A Salvador se le llenó el corazón de emoción, un sentimiento que en los últimos tiempos no hallaba en su alma. Esa mujer postrada en una silla, aún joven pero avejentada, lograba instalar armonía en su alrededor.

—Gracias por todo, me marcho. Deje mi saludo a doña Visitación y a las jovencitas. A los muchachos pasaré a saludarlos ahora —Ya de pie, y antes de irse, prometió—: Vendré con Panchito a visitarlas muy pronto.

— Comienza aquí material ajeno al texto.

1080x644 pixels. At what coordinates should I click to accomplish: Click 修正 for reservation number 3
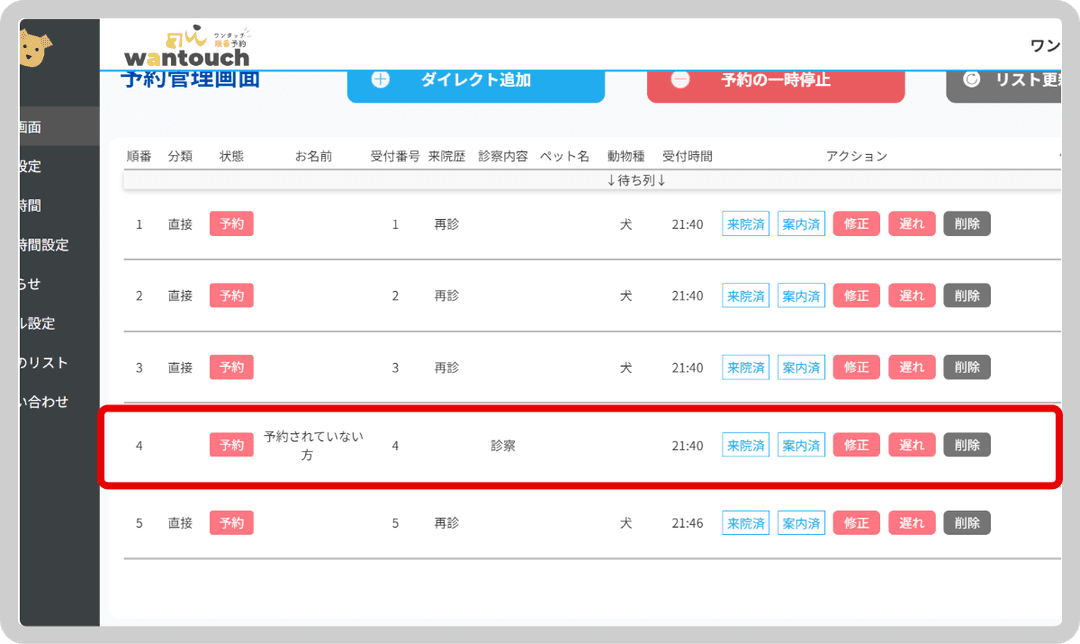[856, 367]
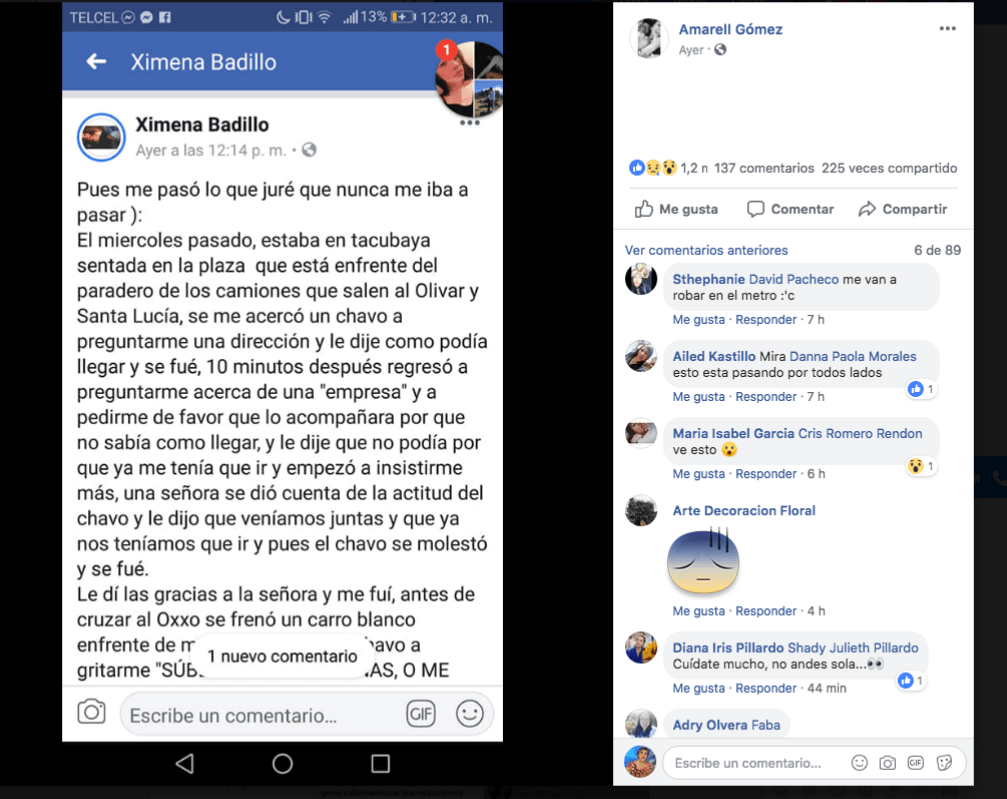Tap the back arrow beside Ximena Badillo
Screen dimensions: 1007x799
click(x=96, y=62)
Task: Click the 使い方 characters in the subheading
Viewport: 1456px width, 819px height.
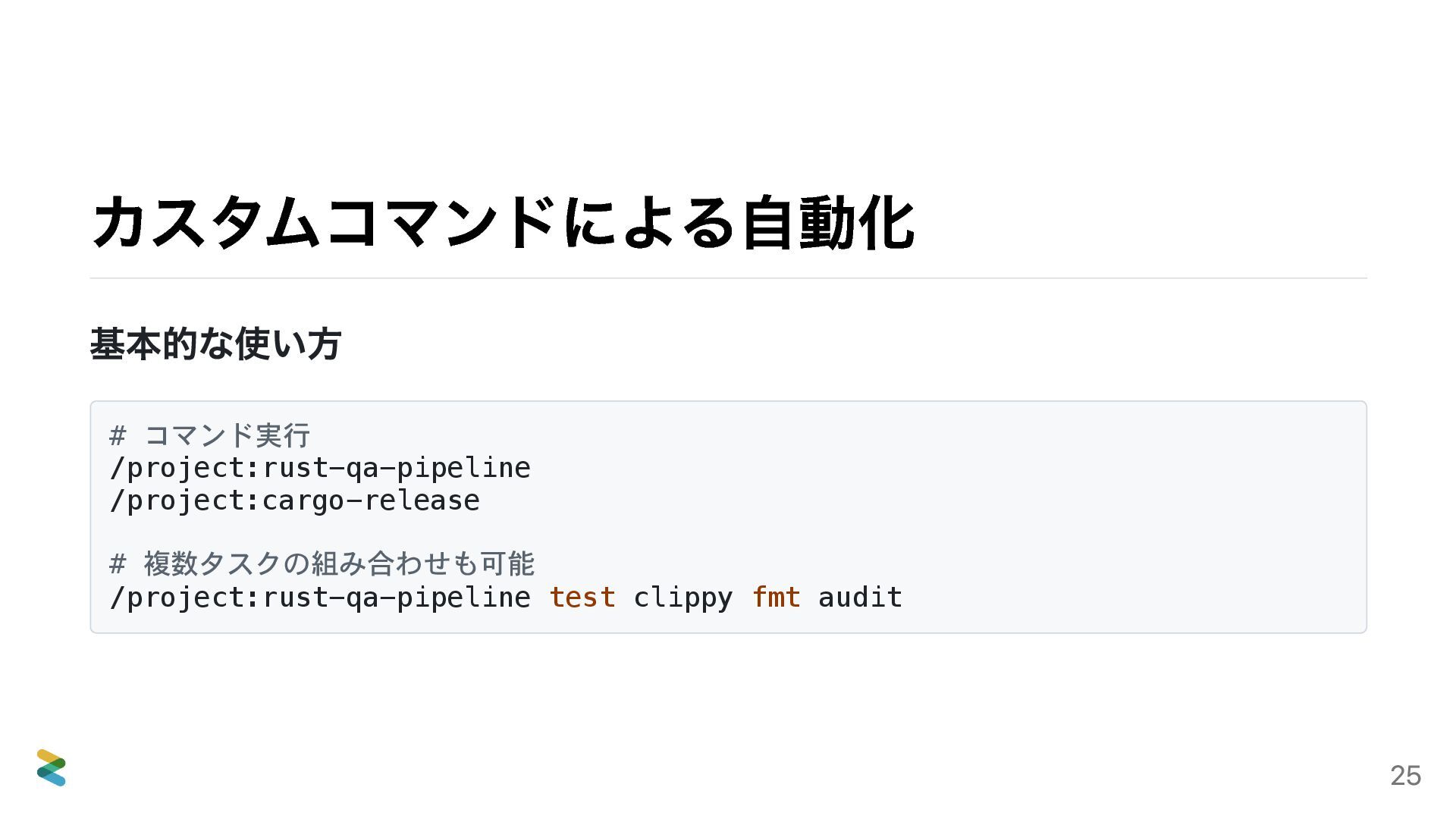Action: click(287, 344)
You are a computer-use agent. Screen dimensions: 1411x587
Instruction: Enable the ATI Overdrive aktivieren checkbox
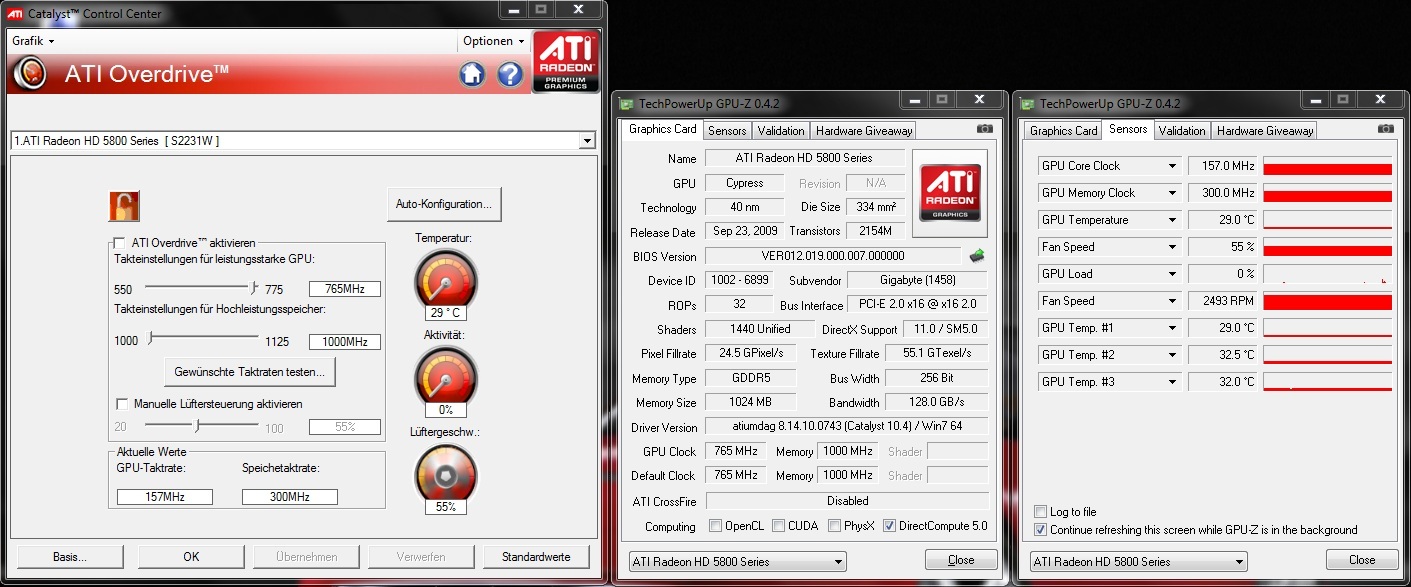120,243
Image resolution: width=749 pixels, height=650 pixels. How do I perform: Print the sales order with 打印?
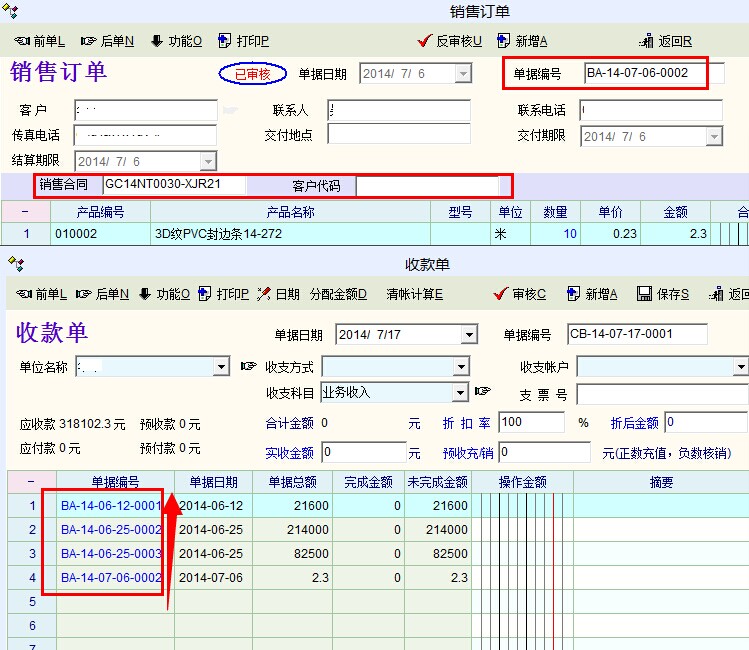(x=243, y=41)
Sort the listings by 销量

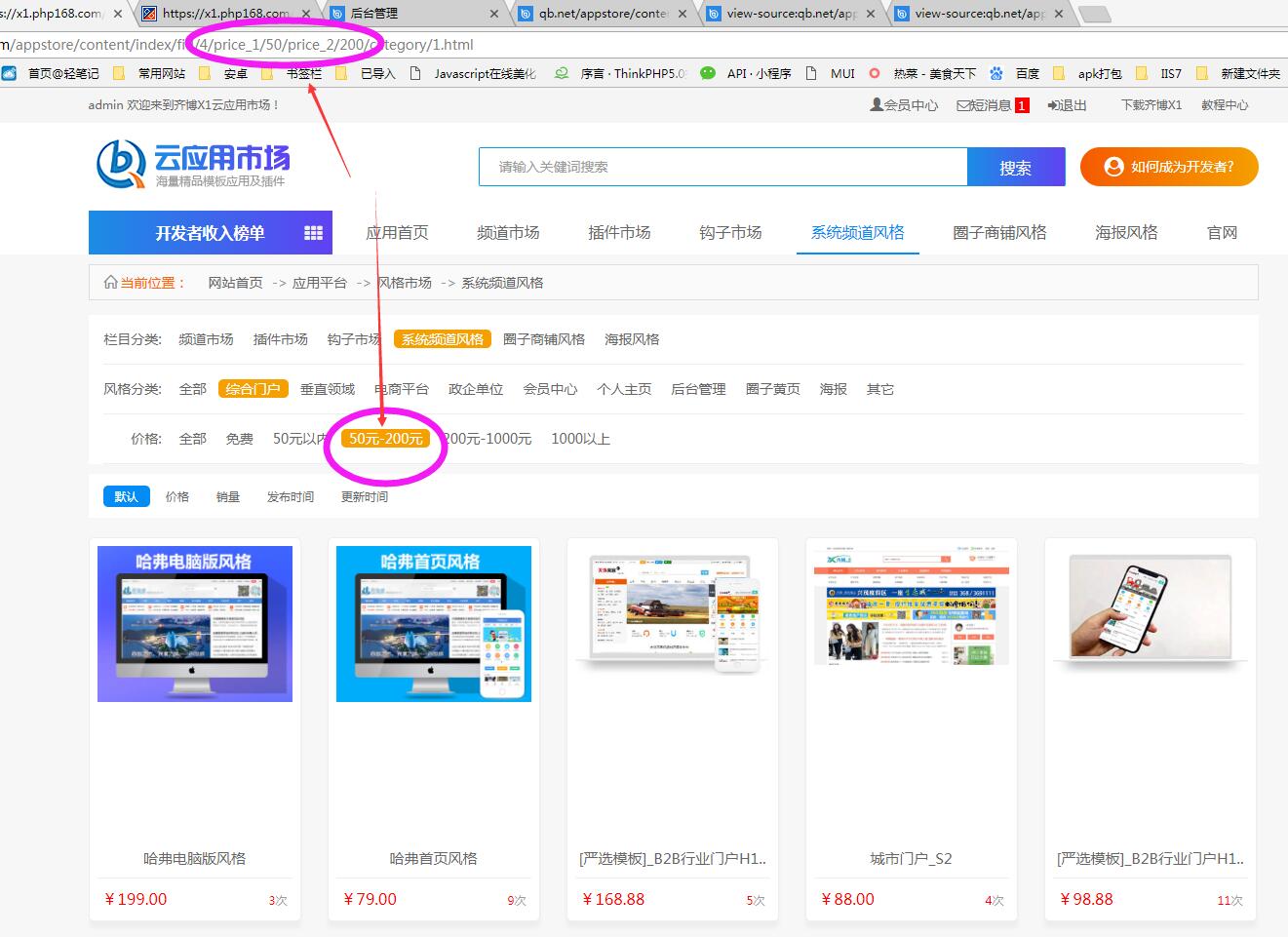point(228,497)
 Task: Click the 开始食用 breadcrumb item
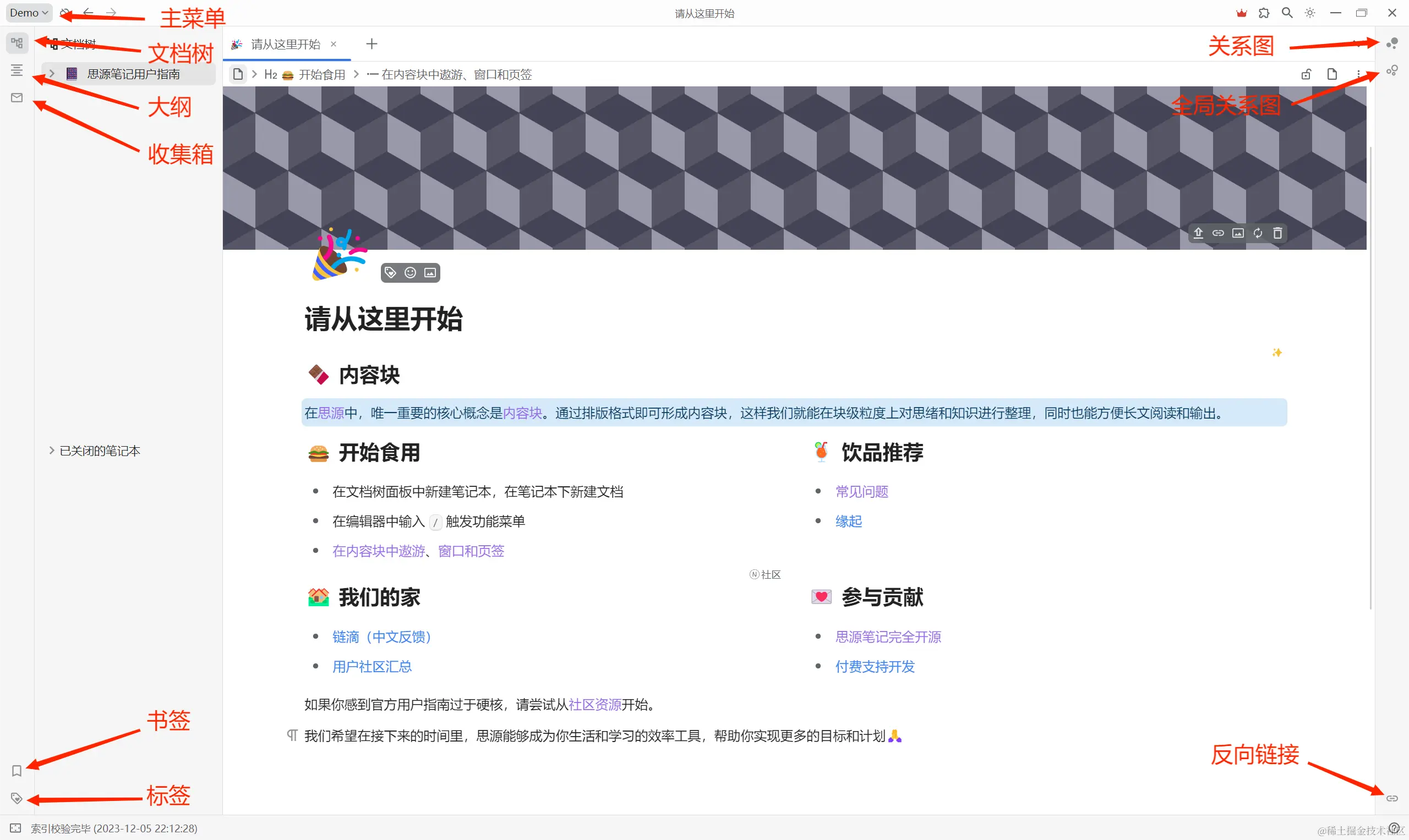pos(321,75)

Antes de irse, Soledad lo interceptó:

—Tome, don Salvador, aquí hay comida, frutas y algunas otras cosas para el viaje.

—Gracias, Soledad. ¿Sabe una cosa? Mi mujer hubiese congeniado con usted, no tengo dudas.

La negra no dijo nada, y él no supo por qué trajo a colación el recuerdo de La Parda; quizá porque ambas tenían cosas en común: la piel oscura y un alma curtida de pesares.

Cuando se quedaron solas, Soledad sentenció:

—Éste todavía tiene el corazón atado al de la difunta.

—Y además carga con una cruz grande. Dios quiera que pueda quitársela alguna vez.

* * *

—Bueno, muchachos, a cuidar la chacra y la familia, nos veremos pronto si el Señor así lo quiere.

—Cuídese, Salvador. Y una vez más, gracias por haberme salvado —Lorenzo estaba por estirarle la mano, pero prefirió un abrazo, de esos que suelen darse los hombres a los que hermana la vida.

Tomás y Augusto se sumaron al gesto de afecto, y cuando emprendió la partida, Salvador tuvo la certeza de que regresaría a Loreto. Ya extrañaba aquel lugar con su tierra no tan roja como la que había conocido en otras partes, pero sí rosada como el atardecer.

Extrañaría su aroma a monte, a selva y a lagunas.